** Data for the task follows **

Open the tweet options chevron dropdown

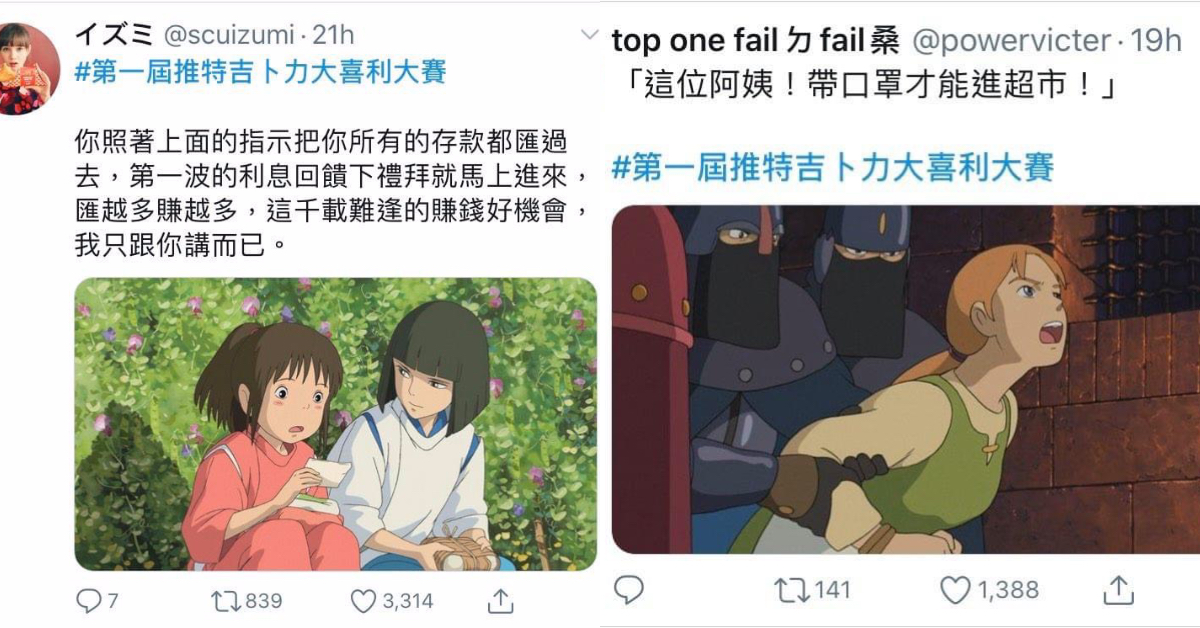coord(590,35)
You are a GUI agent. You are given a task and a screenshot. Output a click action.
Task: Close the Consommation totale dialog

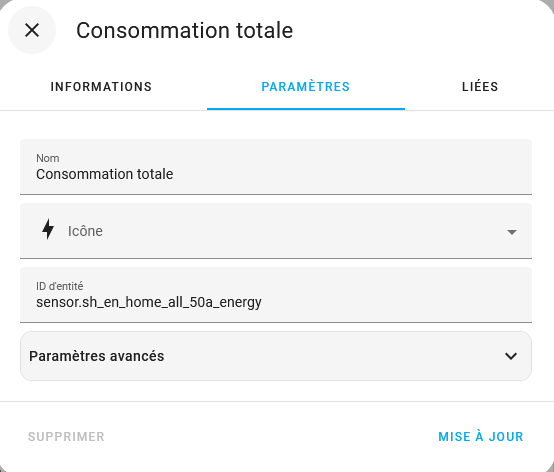[32, 30]
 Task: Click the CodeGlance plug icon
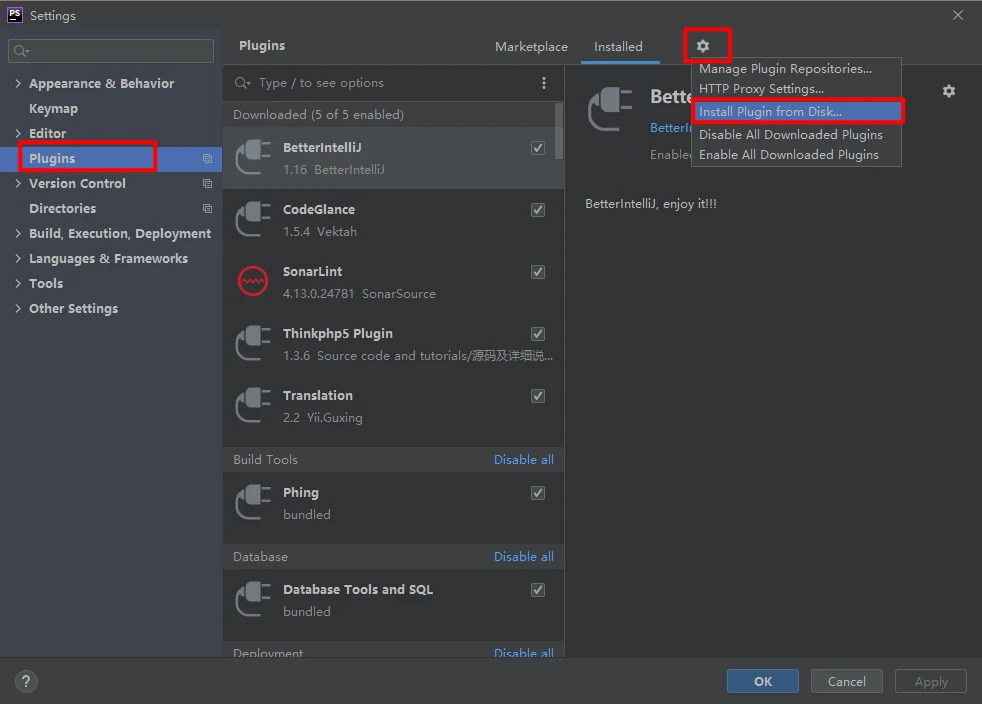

** End of Data for the task **

What needs to be done:
Pictures must be left out. Repeat exactly the lines from the one containing "You are a GUI" through the final line of the data.

Expected answer:
You are a GUI agent. You are given a task and a screenshot. Output a click action.
Task: Close the Consommation totale dialog

[32, 30]
 Task: Click the CodeGlance plug icon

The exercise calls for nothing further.